[Records from a data collection]
▬▬▬▬▬▬

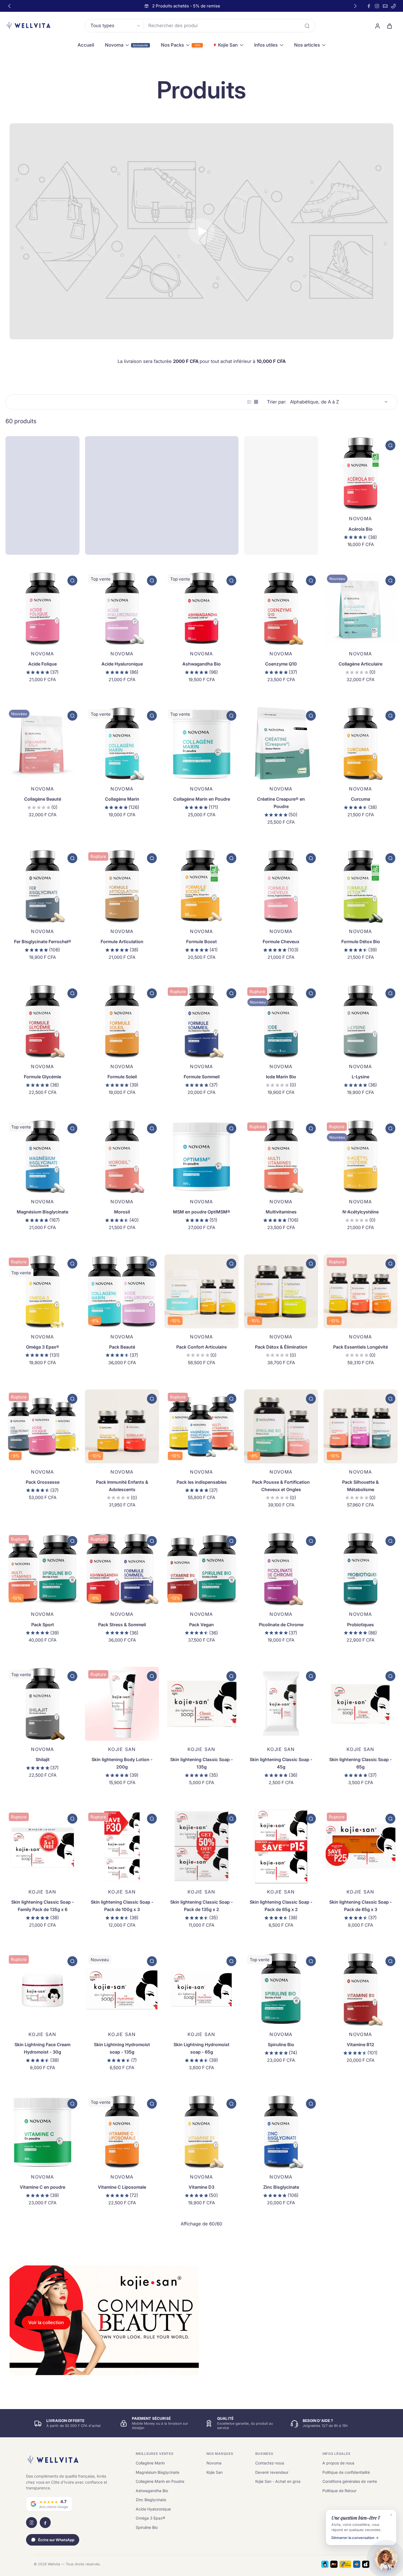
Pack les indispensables (202, 1482)
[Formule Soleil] (122, 1021)
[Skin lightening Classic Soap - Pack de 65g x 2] (281, 1846)
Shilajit (43, 1759)
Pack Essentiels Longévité (360, 1347)
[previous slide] (9, 6)
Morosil (122, 1212)
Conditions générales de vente (349, 2481)
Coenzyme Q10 (281, 664)
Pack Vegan (201, 1624)
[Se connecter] (377, 25)
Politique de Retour (339, 2490)
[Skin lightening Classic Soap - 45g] (281, 1704)
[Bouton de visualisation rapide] (390, 445)
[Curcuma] (360, 743)
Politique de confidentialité (346, 2472)
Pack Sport (42, 1624)
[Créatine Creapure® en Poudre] (281, 743)
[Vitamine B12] (360, 1989)
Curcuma (360, 799)
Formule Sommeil (202, 1076)
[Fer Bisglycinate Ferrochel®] (42, 886)
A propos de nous (338, 2463)
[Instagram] (377, 6)
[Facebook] (369, 6)
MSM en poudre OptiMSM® (201, 1212)
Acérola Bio (360, 529)
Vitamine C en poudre (42, 2187)
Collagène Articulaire (360, 664)
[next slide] (355, 6)
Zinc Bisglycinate (281, 2187)
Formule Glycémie (42, 1076)
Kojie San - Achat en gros (277, 2481)
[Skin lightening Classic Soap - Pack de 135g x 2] (201, 1846)
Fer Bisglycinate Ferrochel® (42, 941)
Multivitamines (281, 1212)
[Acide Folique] (42, 608)
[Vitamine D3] (201, 2131)
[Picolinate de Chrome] (281, 1569)
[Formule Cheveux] (281, 886)
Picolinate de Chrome (281, 1624)
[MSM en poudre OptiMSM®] (201, 1156)
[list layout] (249, 401)
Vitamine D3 (201, 2187)
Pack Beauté (122, 1347)
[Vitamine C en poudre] (42, 2131)
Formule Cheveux (281, 941)
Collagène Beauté (42, 799)
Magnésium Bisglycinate (42, 1212)
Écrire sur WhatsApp (56, 2540)
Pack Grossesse (42, 1482)
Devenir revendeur (271, 2472)
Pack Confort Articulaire (201, 1347)
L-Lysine (360, 1076)
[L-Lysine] (360, 1021)
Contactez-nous (269, 2463)
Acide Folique (42, 664)
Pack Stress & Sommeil (122, 1624)
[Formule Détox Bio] (360, 886)
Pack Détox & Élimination (281, 1347)
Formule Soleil (122, 1076)
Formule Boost (201, 941)
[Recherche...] (307, 26)
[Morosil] (122, 1156)
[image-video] (201, 231)
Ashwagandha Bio (201, 664)
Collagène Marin (122, 799)
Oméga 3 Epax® (42, 1347)
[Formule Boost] (201, 886)
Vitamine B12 (360, 2044)
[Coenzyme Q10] (281, 608)
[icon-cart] (389, 25)
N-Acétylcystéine (360, 1212)
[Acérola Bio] (360, 473)
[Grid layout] (256, 401)
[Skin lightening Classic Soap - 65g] (360, 1704)
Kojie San (214, 2472)
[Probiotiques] (360, 1569)
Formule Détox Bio (360, 941)
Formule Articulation (122, 941)
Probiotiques (360, 1624)
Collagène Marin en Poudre (201, 799)
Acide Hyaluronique (122, 664)
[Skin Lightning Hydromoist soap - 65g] (201, 1989)
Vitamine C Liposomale (122, 2187)
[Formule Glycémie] (42, 1021)
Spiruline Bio (281, 2044)
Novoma (214, 2463)
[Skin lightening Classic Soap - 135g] (201, 1704)
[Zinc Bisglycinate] (281, 2131)
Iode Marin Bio (281, 1076)
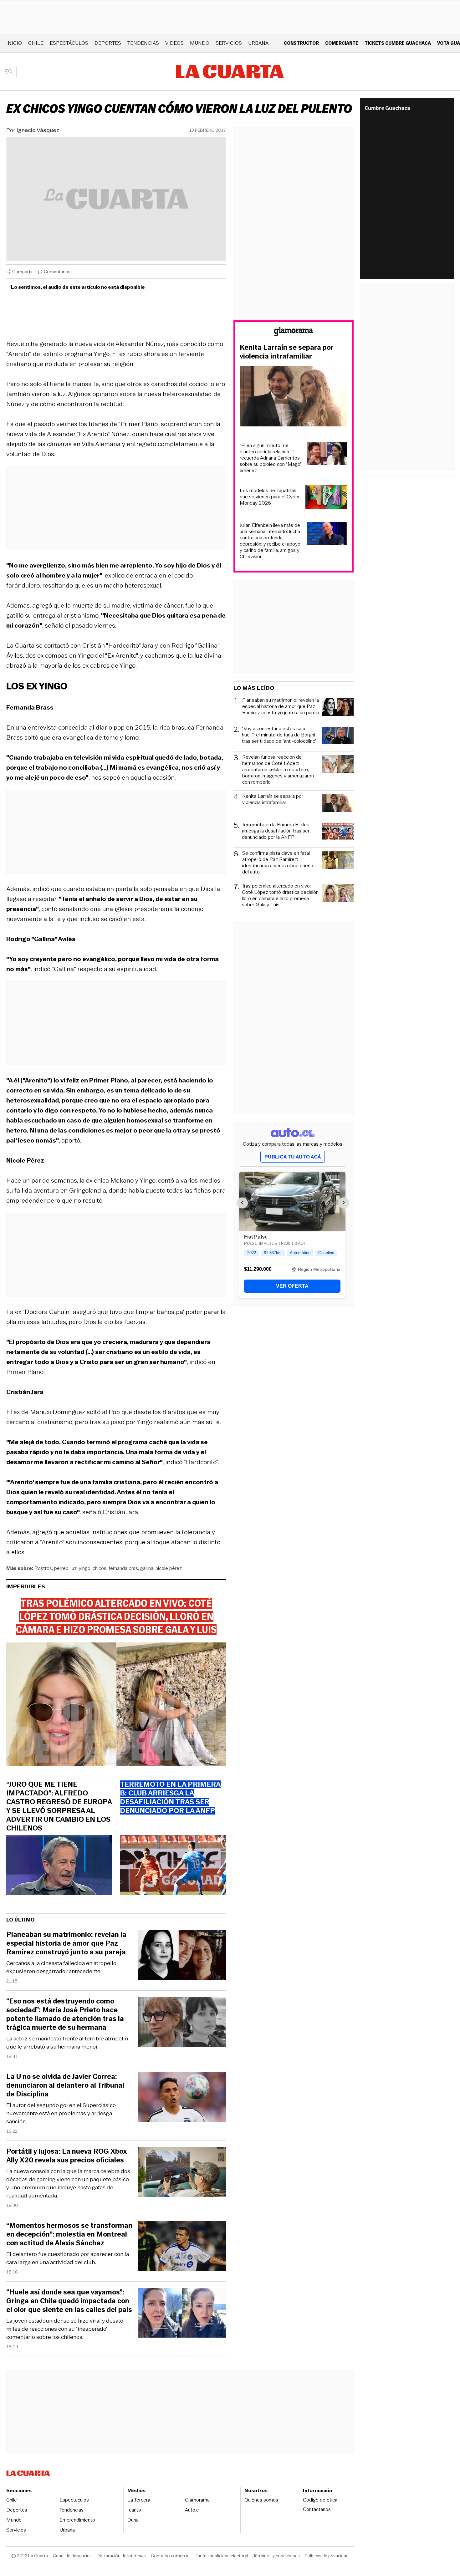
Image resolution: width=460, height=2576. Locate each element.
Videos (174, 43)
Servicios (229, 43)
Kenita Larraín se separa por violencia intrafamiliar (287, 352)
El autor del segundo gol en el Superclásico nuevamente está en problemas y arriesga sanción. (61, 2113)
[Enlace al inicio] (293, 332)
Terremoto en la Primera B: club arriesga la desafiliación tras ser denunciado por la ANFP (275, 831)
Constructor (301, 43)
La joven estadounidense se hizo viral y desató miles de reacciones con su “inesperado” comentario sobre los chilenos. (64, 2329)
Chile (35, 43)
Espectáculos (69, 43)
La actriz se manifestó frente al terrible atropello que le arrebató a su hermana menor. (67, 2042)
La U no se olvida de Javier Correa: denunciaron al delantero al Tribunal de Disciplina (65, 2085)
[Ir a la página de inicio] (230, 71)
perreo (61, 1568)
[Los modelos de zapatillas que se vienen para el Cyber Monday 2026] (326, 498)
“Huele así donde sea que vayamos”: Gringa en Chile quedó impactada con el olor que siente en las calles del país (69, 2301)
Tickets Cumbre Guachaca (398, 43)
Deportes (108, 43)
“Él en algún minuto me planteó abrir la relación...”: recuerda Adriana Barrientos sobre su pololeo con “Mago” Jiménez (271, 458)
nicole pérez (169, 1568)
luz (74, 1568)
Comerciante (341, 43)
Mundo (199, 43)
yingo (84, 1568)
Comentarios (57, 271)
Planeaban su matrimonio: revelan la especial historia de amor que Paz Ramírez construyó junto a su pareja (66, 1943)
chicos (99, 1568)
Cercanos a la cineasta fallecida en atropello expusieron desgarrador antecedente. (61, 1967)
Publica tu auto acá (292, 1156)
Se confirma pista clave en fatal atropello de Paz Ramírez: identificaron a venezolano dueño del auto (277, 862)
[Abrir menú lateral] (11, 72)
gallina (146, 1568)
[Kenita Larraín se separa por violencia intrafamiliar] (293, 397)
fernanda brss (123, 1568)
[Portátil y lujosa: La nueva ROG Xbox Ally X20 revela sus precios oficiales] (182, 2173)
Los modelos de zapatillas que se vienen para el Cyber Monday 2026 (270, 496)
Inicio (14, 43)
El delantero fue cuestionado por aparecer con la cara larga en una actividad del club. (67, 2258)
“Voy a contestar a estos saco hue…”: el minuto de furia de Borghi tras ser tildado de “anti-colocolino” (279, 735)
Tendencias (143, 43)
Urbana (258, 43)
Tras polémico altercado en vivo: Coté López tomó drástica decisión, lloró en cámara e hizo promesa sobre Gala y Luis (280, 895)
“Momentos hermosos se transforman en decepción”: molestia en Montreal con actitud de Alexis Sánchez (69, 2234)
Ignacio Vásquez (38, 130)
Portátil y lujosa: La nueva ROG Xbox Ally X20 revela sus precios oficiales (66, 2156)
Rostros (43, 1568)
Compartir (22, 271)
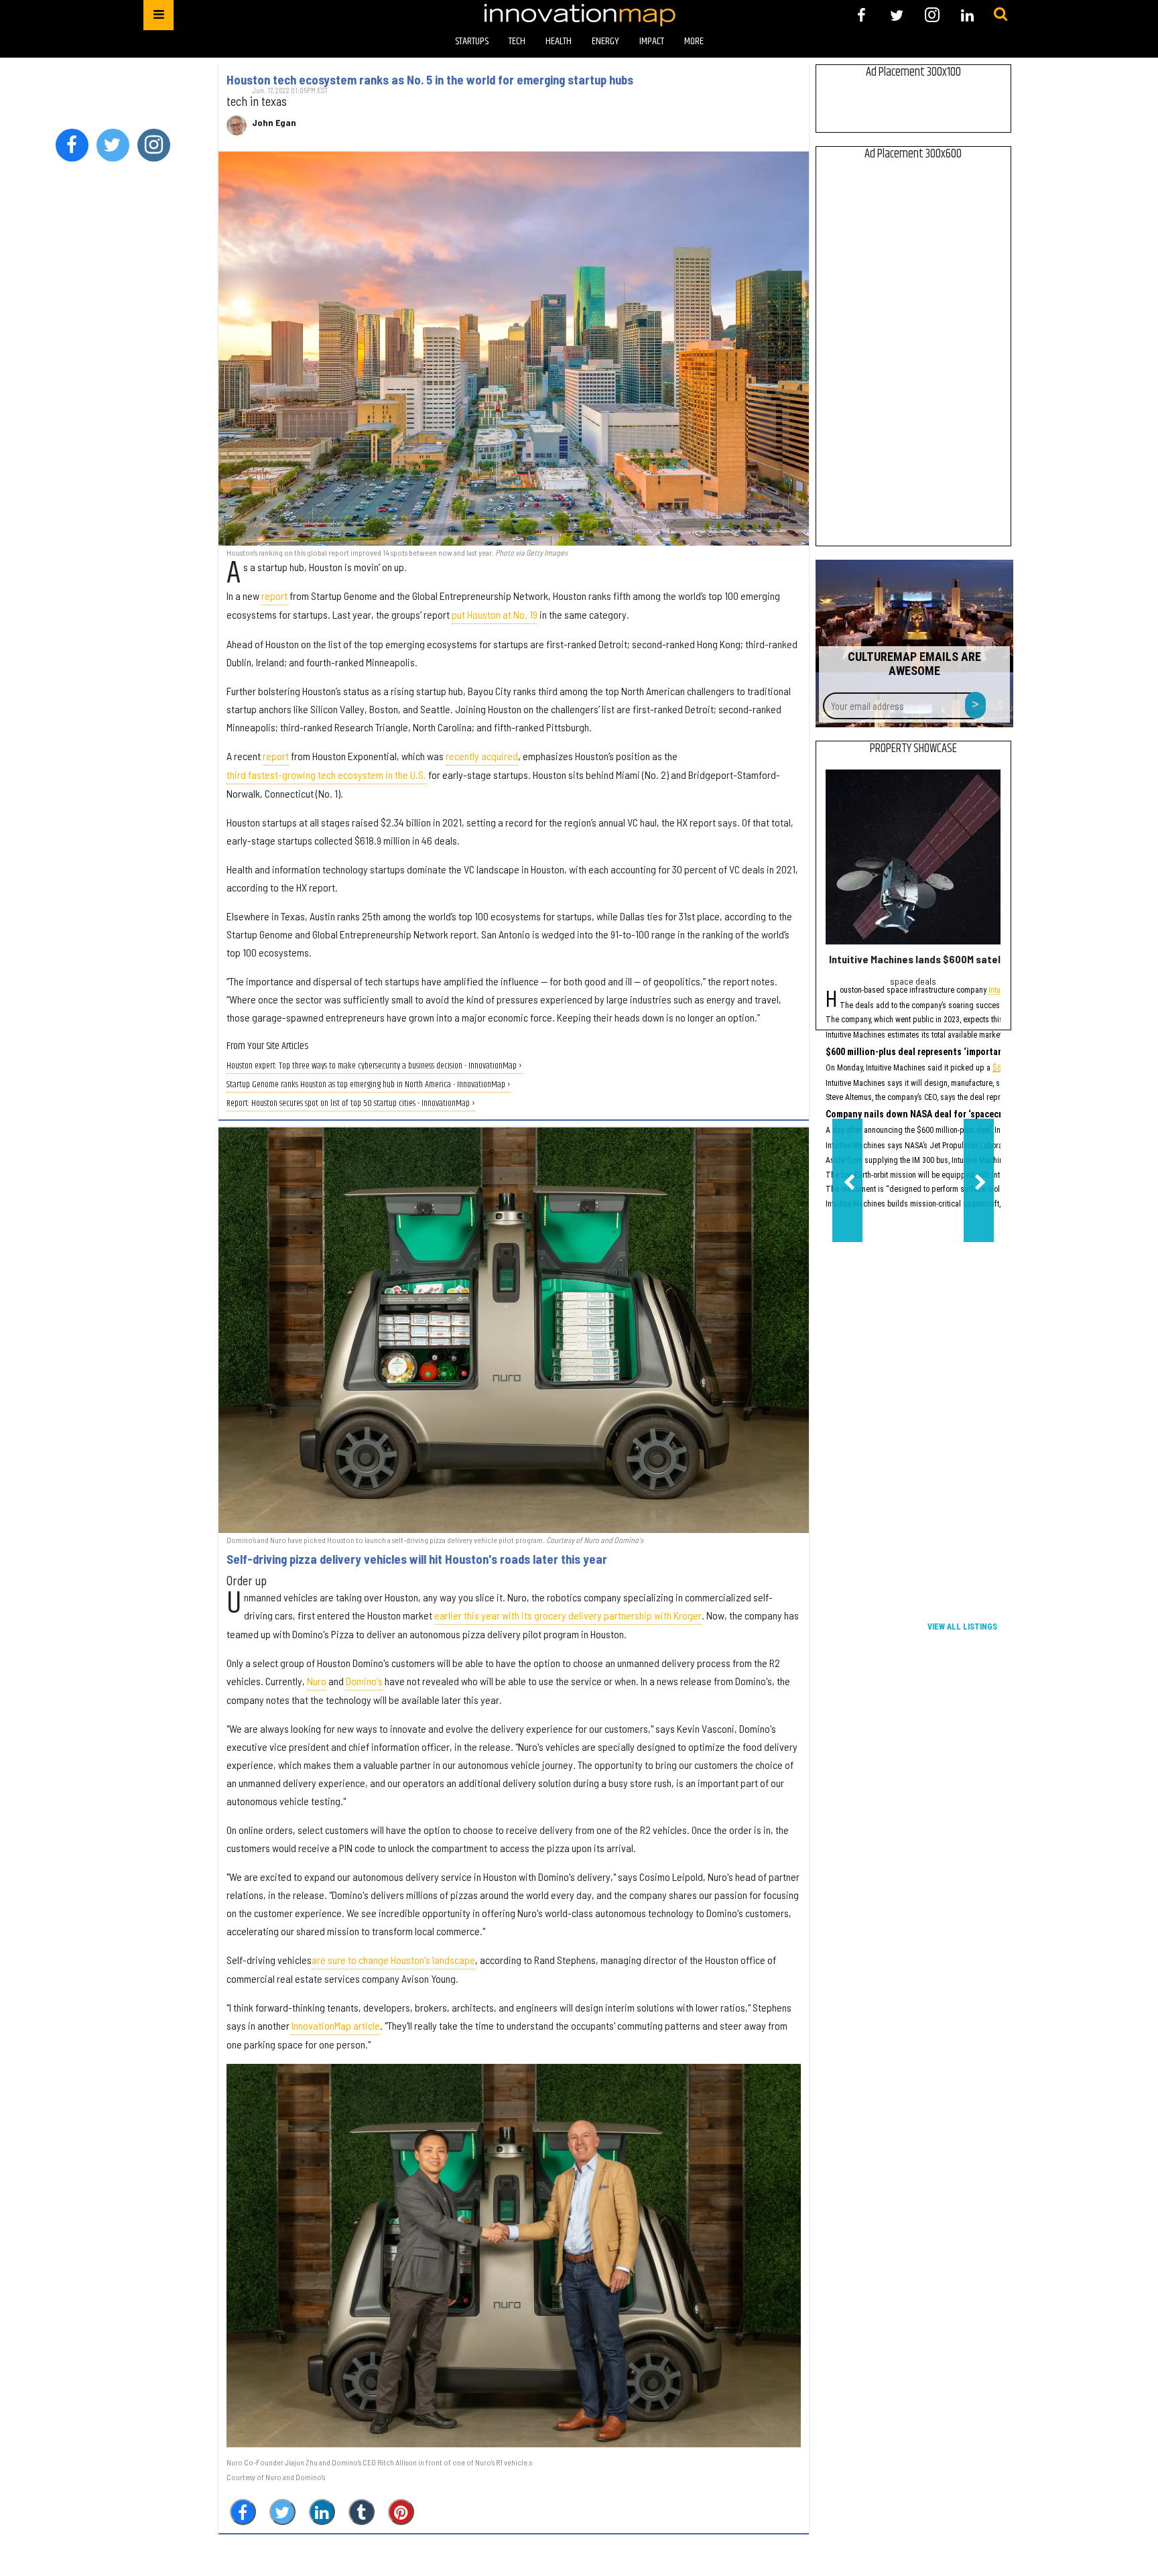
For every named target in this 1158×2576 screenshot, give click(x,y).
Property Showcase (913, 748)
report (274, 595)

▬▬▬▬▬▬

### [The problem]
A faithful copy of the data is required: each word kept, each picture omitted.

### [Problem solution]
Pack les indispensables (202, 1482)
[Formule Soleil] (122, 1021)
[Skin lightening Classic Soap - Pack de 65g x 2] (281, 1846)
Shilajit (43, 1759)
Pack Essentiels Longévité (360, 1347)
[previous slide] (9, 6)
Morosil (122, 1212)
Conditions générales de vente (349, 2481)
Coenzyme Q10 (281, 664)
Pack Vegan (201, 1624)
[Se connecter] (377, 25)
Politique de Retour (339, 2490)
[Skin lightening Classic Soap - 45g] (281, 1704)
[Bouton de visualisation rapide] (390, 445)
[Curcuma] (360, 743)
Politique de confidentialité (346, 2472)
Pack Sport (42, 1624)
[Créatine Creapure® en Poudre] (281, 743)
[Vitamine B12] (360, 1989)
Curcuma (360, 799)
Formule Sommeil (202, 1076)
[Fer Bisglycinate Ferrochel®] (42, 886)
A propos de nous (338, 2463)
[Instagram] (377, 6)
[Facebook] (369, 6)
MSM en poudre OptiMSM® (201, 1212)
Acérola Bio (360, 529)
Vitamine C en poudre (42, 2187)
Collagène Articulaire (360, 664)
[next slide] (355, 6)
Zinc Bisglycinate (281, 2187)
Formule Glycémie (42, 1076)
Kojie San - Achat en gros (277, 2481)
[Skin lightening Classic Soap - Pack de 135g x 2] (201, 1846)
Fer Bisglycinate Ferrochel® (42, 941)
Multivitamines (281, 1212)
[Acide Folique] (42, 608)
[Vitamine D3] (201, 2131)
[Picolinate de Chrome] (281, 1569)
[Formule Cheveux] (281, 886)
Picolinate de Chrome (281, 1624)
[MSM en poudre OptiMSM®] (201, 1156)
[list layout] (249, 401)
Vitamine D3 (201, 2187)
Pack Beauté (122, 1347)
[Vitamine C en poudre] (42, 2131)
Formule Cheveux (281, 941)
Collagène Beauté (42, 799)
Magnésium Bisglycinate (42, 1212)
Écrire sur WhatsApp (56, 2540)
Pack Grossesse (42, 1482)
Devenir revendeur (271, 2472)
Pack Confort Articulaire (201, 1347)
L-Lysine (360, 1076)
[L-Lysine] (360, 1021)
Contactez-nous (269, 2463)
Acide Folique (42, 664)
Pack Stress & Sommeil (122, 1624)
[Formule Détox Bio] (360, 886)
Pack Détox & Élimination (281, 1347)
Formule Soleil (122, 1076)
Formule Boost (201, 941)
[Recherche...] (307, 26)
[Morosil] (122, 1156)
[image-video] (201, 231)
Ashwagandha Bio (201, 664)
Collagène Marin (122, 799)
Oméga 3 Epax® (42, 1347)
[Formule Boost] (201, 886)
Vitamine B12 (360, 2044)
[Coenzyme Q10] (281, 608)
[icon-cart] (389, 25)
N-Acétylcystéine (360, 1212)
[Acérola Bio] (360, 473)
[Grid layout] (256, 401)
[Skin lightening Classic Soap - 65g] (360, 1704)
Kojie San (214, 2472)
[Probiotiques] (360, 1569)
Formule Détox Bio (360, 941)
Formule Articulation (122, 941)
Probiotiques (360, 1624)
Collagène Marin en Poudre (201, 799)
Acide Hyaluronique (122, 664)
[Skin Lightning Hydromoist soap - 65g] (201, 1989)
Vitamine C Liposomale (122, 2187)
[Formule Glycémie] (42, 1021)
Spiruline Bio (281, 2044)
Novoma (214, 2463)
[Skin lightening Classic Soap - 135g] (201, 1704)
[Zinc Bisglycinate] (281, 2131)
Iode Marin Bio (281, 1076)
Image resolution: width=460, height=2576. Locate each element.
Videos (174, 43)
Servicios (229, 43)
Kenita Larraín se separa por violencia intrafamiliar (287, 352)
El autor del segundo gol en el Superclásico nuevamente está en problemas y arriesga sanción. (61, 2113)
[Enlace al inicio] (293, 332)
Terremoto en la Primera B: club arriesga la desafiliación tras ser denunciado por la ANFP (275, 831)
Constructor (301, 43)
La joven estadounidense se hizo viral y desató miles de reacciones con su “inesperado” comentario sobre los chilenos. (64, 2329)
Chile (35, 43)
Espectáculos (69, 43)
La actriz se manifestó frente al terrible atropello que le arrebató a su hermana menor. (67, 2042)
La U no se olvida de Javier Correa: denunciaron al delantero al Tribunal de Disciplina (65, 2085)
[Ir a la página de inicio] (230, 71)
perreo (61, 1568)
[Los modelos de zapatillas que se vienen para el Cyber Monday 2026] (326, 498)
“Huele así donde sea que vayamos”: Gringa en Chile quedó impactada con el olor que siente en las calles del país (69, 2301)
Tickets Cumbre Guachaca (398, 43)
Deportes (108, 43)
“Él en algún minuto me planteó abrir la relación...”: recuerda Adriana Barrientos sobre su pololeo con “Mago” Jiménez (271, 458)
nicole pérez (169, 1568)
luz (74, 1568)
Comerciante (341, 43)
Mundo (199, 43)
yingo (84, 1568)
Comentarios (57, 271)
Planeaban su matrimonio: revelan la especial historia de amor que Paz Ramírez construyó junto a su pareja (66, 1943)
chicos (99, 1568)
Cercanos a la cineasta fallecida en atropello expusieron desgarrador antecedente. (61, 1967)
Publica tu auto acá (292, 1156)
Se confirma pista clave en fatal atropello de Paz Ramírez: identificaron a venezolano dueño del auto (277, 862)
[Abrir menú lateral] (11, 72)
gallina (146, 1568)
[Kenita Larraín se separa por violencia intrafamiliar] (293, 397)
fernanda brss (123, 1568)
[Portátil y lujosa: La nueva ROG Xbox Ally X20 revela sus precios oficiales] (182, 2173)
Los modelos de zapatillas que se vienen para el Cyber Monday 2026 (270, 496)
Inicio (14, 43)
El delantero fue cuestionado por aparecer con la cara larga en una actividad del club. (67, 2258)
“Voy a contestar a estos saco hue…”: el minuto de furia de Borghi tras ser tildado de “anti-colocolino” (279, 735)
Tendencias (143, 43)
Urbana (258, 43)
Tras polémico altercado en vivo: Coté López tomó drástica decisión, lloró en cámara e hizo promesa sobre Gala y Luis (280, 895)
“Momentos hermosos se transforman en decepción”: molestia en Montreal con actitud de Alexis Sánchez (69, 2234)
Ignacio Vásquez (38, 130)
Portátil y lujosa: La nueva ROG Xbox Ally X20 revela sus precios oficiales (66, 2156)
Rostros (43, 1568)
Compartir (22, 271)
For every named target in this 1158×2576 screenshot, give click(x,y).
Property Showcase (913, 748)
report (274, 595)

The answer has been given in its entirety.